Zudem sollten sich Senioren möglichst in kühleren Räumen aufhalten. Bei hohen Temperaturen weichen gerade Bewohner von Pflegeheimen in den Speisesaal oder die Cafeteria aus. Dafür gebe es auch Dienstanweisungen. „Bei unseren stichprobeartigen Abfragen schauen wir auch vor Ort, wie die Bedingungen sind“, sagte Heike Nitzke. In der Tagespflege in Torgelow zeigte das Thermometer auch an heißen Tagen 23 Grad in den Innenräumen an. Doch nicht in jedem Haus könne die Hitze erfolgreich abgewehrt werden. Das „Haus der Geborgenheit“ in Eggesin ist in dieser Hinsicht „unser Problemkind“, räumte Heike Nitzke ein. Die riesige kupferne Dachfläche heize sich stark auf. Dann steigt die Temperatur in der oberen Etage schon mal auf 30 Grad Celsius.

Sohn einer Bewohnerin fordert Rollläden und Klimageräte

Mit diesem Problem kämpft auch unser Leser Roland Strahl, dessen Mutter seit vier Jahren in dem Eggesiner Seniorenheim wohnt. Er fordert in diesen Tagen erneut den Einbau von Klimageräten in den Zimmern und die Installation elektrischer Rollläden, die dann bis zu 70 Prozent der Sonneneinstrahlung abfangen könnten. Seine Vorschläge hat er der Geschäftsleitung der Volkssolidarität bereits unterbreitet. Es gebe aber Bedenken hinsichtlich Brandschutz und technischer Umsetzung, schreibt Roland Strahl. Seiner Meinung nach würde die Volkssolidarität bürokratischen Hürden sowie die finanziellen Konsequenzen solcher Investitionen vorschieben, um nicht handeln zu müssen. „Ich jedenfalls habe für das Zimmer meiner 94-jährigen Mutter nun ein mobiles Klimagerät für 59 Euro beschafft, um hier für Milderung zu sorgen“, schreibt Roland Strahl.

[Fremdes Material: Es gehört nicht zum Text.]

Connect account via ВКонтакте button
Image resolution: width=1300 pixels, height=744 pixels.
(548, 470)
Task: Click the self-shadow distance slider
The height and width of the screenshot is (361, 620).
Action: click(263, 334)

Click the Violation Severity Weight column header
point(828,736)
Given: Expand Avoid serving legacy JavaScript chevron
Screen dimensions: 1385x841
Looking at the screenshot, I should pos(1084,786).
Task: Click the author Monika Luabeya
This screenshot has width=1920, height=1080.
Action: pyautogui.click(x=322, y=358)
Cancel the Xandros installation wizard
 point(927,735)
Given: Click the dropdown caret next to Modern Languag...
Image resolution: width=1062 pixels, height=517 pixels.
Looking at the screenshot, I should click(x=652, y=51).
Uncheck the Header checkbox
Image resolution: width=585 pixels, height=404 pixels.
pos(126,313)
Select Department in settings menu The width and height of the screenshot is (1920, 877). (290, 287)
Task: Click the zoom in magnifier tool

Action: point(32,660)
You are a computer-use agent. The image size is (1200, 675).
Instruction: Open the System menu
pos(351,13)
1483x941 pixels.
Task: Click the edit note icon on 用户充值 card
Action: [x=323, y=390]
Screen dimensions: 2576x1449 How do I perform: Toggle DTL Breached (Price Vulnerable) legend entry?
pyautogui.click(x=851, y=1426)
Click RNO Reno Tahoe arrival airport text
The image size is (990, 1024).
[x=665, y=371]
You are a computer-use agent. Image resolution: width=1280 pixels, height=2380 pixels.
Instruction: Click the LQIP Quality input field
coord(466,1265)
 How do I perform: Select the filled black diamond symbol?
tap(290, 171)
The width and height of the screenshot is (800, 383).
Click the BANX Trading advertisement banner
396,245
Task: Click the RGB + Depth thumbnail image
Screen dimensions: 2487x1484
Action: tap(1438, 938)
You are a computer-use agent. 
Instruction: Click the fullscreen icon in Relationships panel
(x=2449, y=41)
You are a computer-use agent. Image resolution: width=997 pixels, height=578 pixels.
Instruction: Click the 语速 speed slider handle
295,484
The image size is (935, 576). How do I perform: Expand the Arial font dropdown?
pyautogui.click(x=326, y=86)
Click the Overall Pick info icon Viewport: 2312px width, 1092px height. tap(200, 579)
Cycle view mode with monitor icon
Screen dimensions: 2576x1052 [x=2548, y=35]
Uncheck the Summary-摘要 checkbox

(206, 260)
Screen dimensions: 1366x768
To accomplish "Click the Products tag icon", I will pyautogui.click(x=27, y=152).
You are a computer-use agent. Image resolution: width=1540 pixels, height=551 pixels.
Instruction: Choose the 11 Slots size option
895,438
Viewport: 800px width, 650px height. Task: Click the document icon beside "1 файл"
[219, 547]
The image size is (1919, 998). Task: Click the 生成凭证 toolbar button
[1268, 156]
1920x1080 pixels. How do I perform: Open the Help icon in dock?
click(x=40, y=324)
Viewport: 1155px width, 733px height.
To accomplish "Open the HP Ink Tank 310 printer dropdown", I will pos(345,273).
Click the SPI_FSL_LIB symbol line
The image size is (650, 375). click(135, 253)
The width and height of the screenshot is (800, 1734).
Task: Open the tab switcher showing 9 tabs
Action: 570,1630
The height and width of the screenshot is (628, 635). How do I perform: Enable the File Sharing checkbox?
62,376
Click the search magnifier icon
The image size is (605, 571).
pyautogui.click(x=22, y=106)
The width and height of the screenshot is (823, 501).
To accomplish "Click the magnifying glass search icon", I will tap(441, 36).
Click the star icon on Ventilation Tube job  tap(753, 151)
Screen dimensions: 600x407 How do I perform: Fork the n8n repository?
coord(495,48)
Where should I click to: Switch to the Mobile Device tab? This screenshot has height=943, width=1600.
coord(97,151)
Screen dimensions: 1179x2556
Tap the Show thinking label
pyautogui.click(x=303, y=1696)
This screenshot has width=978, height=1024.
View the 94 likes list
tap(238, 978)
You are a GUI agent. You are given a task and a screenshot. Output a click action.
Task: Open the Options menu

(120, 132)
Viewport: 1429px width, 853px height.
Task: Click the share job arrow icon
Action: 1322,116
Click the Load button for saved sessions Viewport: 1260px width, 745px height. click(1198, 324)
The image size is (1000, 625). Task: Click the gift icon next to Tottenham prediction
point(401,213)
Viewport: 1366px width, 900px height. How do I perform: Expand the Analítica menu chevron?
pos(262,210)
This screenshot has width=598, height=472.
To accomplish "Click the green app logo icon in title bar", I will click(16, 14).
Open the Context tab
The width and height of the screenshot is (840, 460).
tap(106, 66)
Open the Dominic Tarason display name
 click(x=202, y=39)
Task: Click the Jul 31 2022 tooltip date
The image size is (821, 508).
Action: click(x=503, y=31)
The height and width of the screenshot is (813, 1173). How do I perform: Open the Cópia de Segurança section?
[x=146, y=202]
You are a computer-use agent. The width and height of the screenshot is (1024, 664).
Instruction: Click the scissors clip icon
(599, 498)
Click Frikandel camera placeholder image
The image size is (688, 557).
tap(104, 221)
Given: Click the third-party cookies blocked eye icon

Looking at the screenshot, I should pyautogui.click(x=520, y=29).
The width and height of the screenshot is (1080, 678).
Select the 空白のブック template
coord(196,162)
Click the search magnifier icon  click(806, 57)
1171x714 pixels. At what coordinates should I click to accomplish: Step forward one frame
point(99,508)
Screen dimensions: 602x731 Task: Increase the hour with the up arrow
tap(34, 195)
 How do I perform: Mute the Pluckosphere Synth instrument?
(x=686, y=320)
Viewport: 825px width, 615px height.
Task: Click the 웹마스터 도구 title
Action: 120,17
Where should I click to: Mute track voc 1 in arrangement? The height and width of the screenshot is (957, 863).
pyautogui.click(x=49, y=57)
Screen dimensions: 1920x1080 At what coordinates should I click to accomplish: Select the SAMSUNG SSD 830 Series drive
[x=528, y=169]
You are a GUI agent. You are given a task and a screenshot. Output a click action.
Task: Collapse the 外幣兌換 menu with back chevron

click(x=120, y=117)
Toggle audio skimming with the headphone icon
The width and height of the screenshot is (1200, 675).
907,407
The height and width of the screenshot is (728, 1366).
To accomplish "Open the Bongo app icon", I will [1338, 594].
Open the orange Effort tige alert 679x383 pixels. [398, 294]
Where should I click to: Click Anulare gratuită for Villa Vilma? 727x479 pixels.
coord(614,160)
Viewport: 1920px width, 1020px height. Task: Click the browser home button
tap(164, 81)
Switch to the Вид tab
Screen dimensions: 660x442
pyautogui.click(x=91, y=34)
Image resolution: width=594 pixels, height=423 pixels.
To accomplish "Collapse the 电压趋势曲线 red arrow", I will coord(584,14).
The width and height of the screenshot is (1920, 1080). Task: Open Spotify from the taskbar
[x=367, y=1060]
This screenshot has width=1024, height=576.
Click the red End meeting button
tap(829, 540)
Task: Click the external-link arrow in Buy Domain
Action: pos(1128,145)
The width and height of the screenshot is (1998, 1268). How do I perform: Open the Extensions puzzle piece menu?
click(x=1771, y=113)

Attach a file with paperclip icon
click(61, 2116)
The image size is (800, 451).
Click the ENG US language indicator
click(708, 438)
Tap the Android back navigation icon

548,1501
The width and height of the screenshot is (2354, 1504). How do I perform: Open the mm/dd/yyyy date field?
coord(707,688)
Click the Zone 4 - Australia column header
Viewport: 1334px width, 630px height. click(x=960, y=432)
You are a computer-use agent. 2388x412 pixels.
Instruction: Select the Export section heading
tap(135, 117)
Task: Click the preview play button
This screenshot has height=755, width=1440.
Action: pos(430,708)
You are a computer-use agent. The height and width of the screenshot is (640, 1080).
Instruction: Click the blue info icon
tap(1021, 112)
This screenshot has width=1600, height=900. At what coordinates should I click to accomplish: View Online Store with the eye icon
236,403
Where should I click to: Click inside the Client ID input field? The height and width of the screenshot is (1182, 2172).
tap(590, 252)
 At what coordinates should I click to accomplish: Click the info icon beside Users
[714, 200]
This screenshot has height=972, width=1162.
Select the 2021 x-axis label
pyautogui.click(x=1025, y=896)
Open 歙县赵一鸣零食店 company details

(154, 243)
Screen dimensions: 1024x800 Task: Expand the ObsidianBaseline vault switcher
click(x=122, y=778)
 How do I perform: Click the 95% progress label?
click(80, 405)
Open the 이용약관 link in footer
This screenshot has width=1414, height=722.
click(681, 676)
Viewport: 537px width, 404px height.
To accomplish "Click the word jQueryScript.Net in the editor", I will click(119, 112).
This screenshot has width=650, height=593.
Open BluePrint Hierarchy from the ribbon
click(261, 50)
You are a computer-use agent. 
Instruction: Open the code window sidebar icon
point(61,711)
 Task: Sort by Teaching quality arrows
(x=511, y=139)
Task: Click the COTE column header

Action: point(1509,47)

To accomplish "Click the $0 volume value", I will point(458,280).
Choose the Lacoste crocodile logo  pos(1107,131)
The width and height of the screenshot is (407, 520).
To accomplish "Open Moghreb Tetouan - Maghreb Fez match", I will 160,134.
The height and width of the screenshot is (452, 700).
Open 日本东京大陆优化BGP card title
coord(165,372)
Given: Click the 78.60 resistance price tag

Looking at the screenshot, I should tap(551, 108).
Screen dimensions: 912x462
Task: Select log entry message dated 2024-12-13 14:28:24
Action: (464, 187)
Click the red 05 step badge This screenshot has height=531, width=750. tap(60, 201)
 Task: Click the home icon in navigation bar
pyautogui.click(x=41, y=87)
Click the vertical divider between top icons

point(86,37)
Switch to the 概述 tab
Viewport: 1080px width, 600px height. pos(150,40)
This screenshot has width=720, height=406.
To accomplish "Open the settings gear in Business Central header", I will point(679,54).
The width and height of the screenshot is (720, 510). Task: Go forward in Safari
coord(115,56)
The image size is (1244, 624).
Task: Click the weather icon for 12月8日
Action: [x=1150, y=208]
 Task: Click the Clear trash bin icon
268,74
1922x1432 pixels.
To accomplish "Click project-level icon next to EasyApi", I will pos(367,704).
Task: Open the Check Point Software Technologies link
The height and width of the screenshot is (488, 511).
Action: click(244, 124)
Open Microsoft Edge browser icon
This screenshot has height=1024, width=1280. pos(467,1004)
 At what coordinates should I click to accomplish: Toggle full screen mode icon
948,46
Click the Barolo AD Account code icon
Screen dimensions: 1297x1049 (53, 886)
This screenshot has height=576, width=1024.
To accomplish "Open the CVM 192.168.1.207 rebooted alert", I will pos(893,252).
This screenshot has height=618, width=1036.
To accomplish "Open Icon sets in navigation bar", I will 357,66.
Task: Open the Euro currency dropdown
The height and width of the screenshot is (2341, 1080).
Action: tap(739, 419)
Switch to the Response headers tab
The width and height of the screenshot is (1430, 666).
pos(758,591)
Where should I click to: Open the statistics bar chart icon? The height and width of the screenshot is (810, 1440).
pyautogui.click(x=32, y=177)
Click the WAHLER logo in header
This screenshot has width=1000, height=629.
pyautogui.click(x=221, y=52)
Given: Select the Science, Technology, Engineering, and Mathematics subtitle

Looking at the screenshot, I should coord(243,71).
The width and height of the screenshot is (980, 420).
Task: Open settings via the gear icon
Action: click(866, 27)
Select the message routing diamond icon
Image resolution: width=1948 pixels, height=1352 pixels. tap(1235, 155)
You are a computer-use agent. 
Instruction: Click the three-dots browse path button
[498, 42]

Brandschutz bremst Außenrollos aus

Heike Nitzke kann diese private Initiative nur begrüßen. Sie bestätigt auch, dass bisherige Pläne für Außenrollos am Haus der Geborgenheit durch Brandschutzvorschriften ausgebremst werden. „Wir unterstützen eine politische Initiative, Hitzeregelungen grundsätzlich in Bauvorschriften für Pflegeheime aufzunehmen.“ Dass solche Investitionen einen Heimplatz weiter verteuern werden, sei absehbar.